Тонетти потрепал меня по плечу, будто пытаясь стряхнуть с меня все тревоги.
– Ты нашел своих братьев, ты должен радоваться.
Внезапно поднялся ветер, который сдувал даже луну, высоко стоявшую над морем. Я остановился, глядя на застывший над волнами город. Как величествен Триест, широко распахнутый перед Адриатикой.
Выкурив пару сигарет, я отправился домой. Я представлял, как сижу с ней за столиком в кафе, а она не может оторвать от меня глаз, и кофе стынет.
– Я закажу тебе еще, мама.
Без Теллы в доме стояла тоскливая тишина. Пока она была жива, комнаты наполнялись звуками ее шагов и напевов вполголоса. Я помню, как она облокачивалась на подоконник и выглядывала из окна, болтая с прохожими, или как возилась с канарейкой в клетке.
– Ты что, разговариваешь сама с собой?
– Проще обменяться парой слов с этой зверушкой, чем с часовщиком, – отвечала она, сдерживая смех.
И в доме всегда стоял приятный запах еды, а пол она натирала до блеска, стоя на коленях. Она была неутомима: рано утром вывешивала одеяла и подушки у окна, чистила стаканы уксусом, чтобы они блестели, натирала витрину с часами и рамки для фотографий. К завтраку все вокруг уже сверкало, и аромат кофе с молоком смешивался с холодным воздухом, врывавшимся с улицы. Работа избавляла Теллу от тоски.

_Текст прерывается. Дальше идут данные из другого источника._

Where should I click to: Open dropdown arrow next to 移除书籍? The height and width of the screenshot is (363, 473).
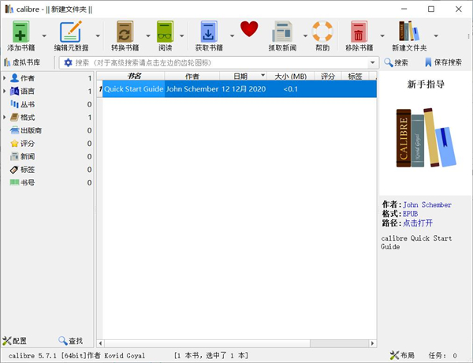[382, 36]
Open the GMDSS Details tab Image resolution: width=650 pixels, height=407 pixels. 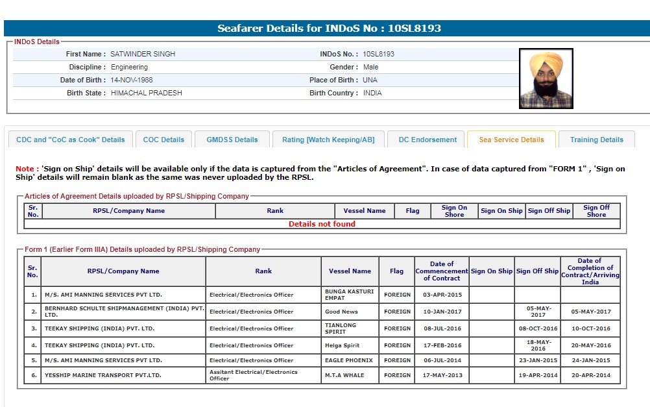232,140
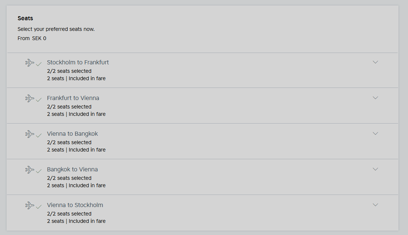Open the Stockholm to Frankfurt flight title

point(78,63)
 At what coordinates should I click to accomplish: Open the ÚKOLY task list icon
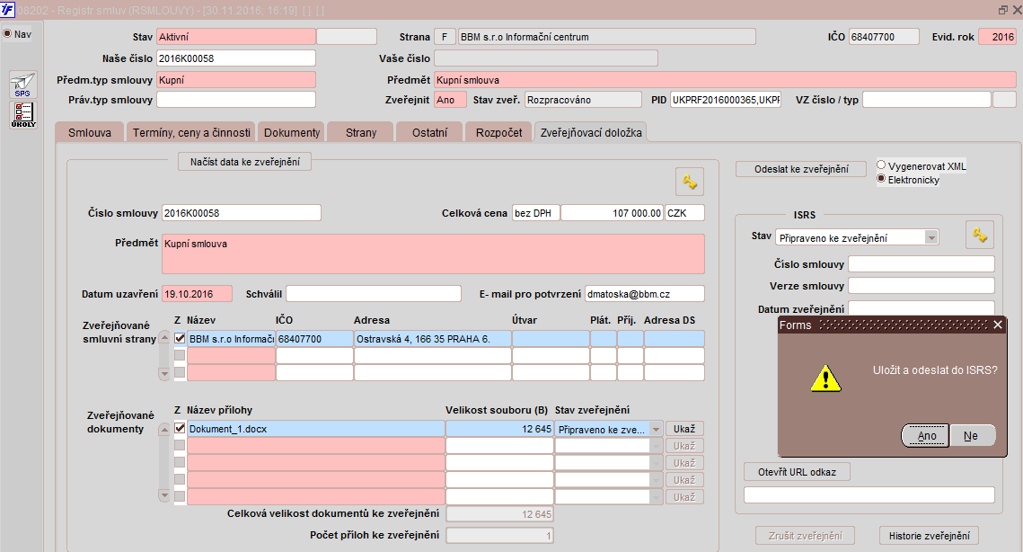coord(22,115)
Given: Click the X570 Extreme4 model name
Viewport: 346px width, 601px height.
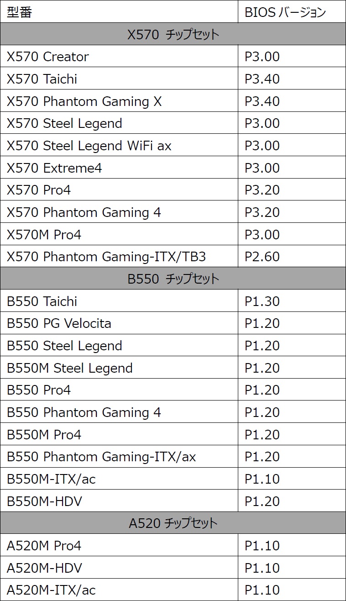Looking at the screenshot, I should [54, 168].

Уже через пару дней после похорон отец превратил дом в мастерскую. В воздухе стоял затхлый запах, и казалось, будто мы живем в музее. Трогать было ничего нельзя. В чемоданчике он приносил часы, которые нужно починить, и до поздней ночи работал на столешнице швейной машинки, положив наполовину скуренную сигару в мраморную пепельницу. Рядом – стакан красного, разбавленного сельтерской, и тусклая лампа, дававшая больше тени, чем света.
– Ты ослепнешь, если будешь продолжать в таком духе, – сказал я, бросая куртку на стул.

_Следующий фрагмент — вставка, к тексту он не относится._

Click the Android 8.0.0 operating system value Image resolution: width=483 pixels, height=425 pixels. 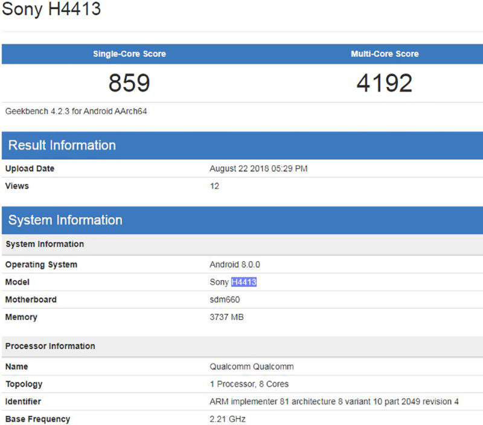click(x=234, y=264)
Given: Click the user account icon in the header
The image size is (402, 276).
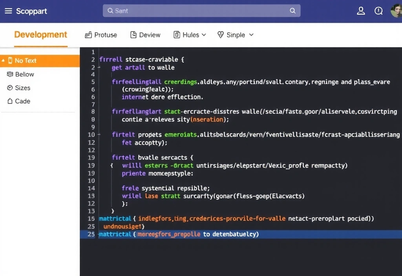Looking at the screenshot, I should coord(361,11).
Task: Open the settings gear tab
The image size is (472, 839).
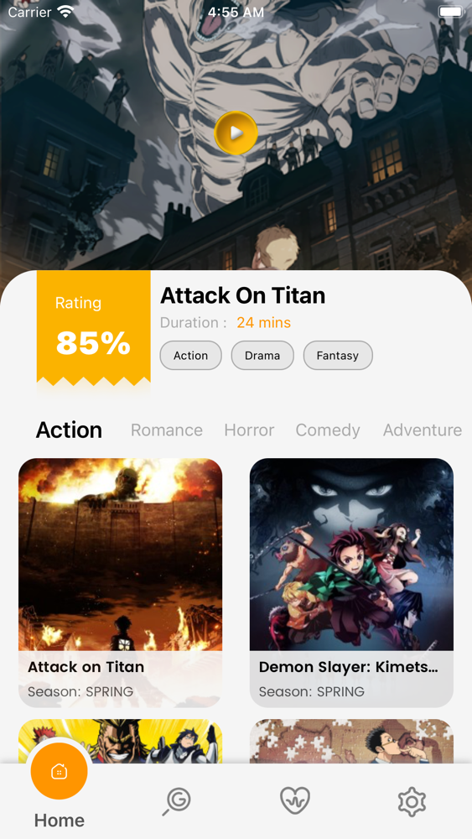Action: (x=412, y=801)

– Где ты был? – спросил он в ответ, продолжая прикреплять браслет к хронометру.
– Гулял.
– Иногда люди заходят в мастерскую, даже если не собираются ничего покупать.
– Что ты имеешь в виду?
Он поморщился, не отвлекаясь от работы.
– Ты уже поужинал, папа?
– Хлеб с сыром, больше ничего не хотелось.
Я встал рядом с ним. Он называл инструменты, а я подавал их. Он проговаривал вслух, как починить ту или иную деталь, а я слушал, стараясь запомнить. Он вынул фотографию из крышки карманных часов: двое молодых людей в военной форме. Я представил, что они погибли в боях на Карсте, и эти часы принадлежали убитому горем отцу.
– Полночь, – вдруг сказал он, убирая все вещи в ящик. – Лучше пойдем спать.
Рано или поздно я наберусь смелости. Его молчание и упрямство перестанут меня пугать. Я спрошу его о матери, заставлю все выложить и отвести меня к ней.
Я последовал за ним в спальню. Он лег на сторону жены, рядом с фаянсовым тазом для умывания. Я рухнул рядом, даже не сняв грязной одежды. Мы спали в одной кровати, чего раньше никогда не случалось. Когда за окном забрезжил рассвет, я услышал, как он разговаривает во сне.
Все лето я провел с Тонетти и чернорубашечниками, шатаясь по городу и за его пределами. Нашими мишенями были рабочие и их союзы. План всегда один и тот же: провокация и избиение. В Пулу мы приехали на трех грузовиках – целый взвод. Встали перед дверями Рабочей палаты и в конце концов выломали их. В те годы профсоюзные лидеры только и делали, что объявляли забастовки и собирали народ на площадях. «Мы научим вас родину любить!» – кричали мы им.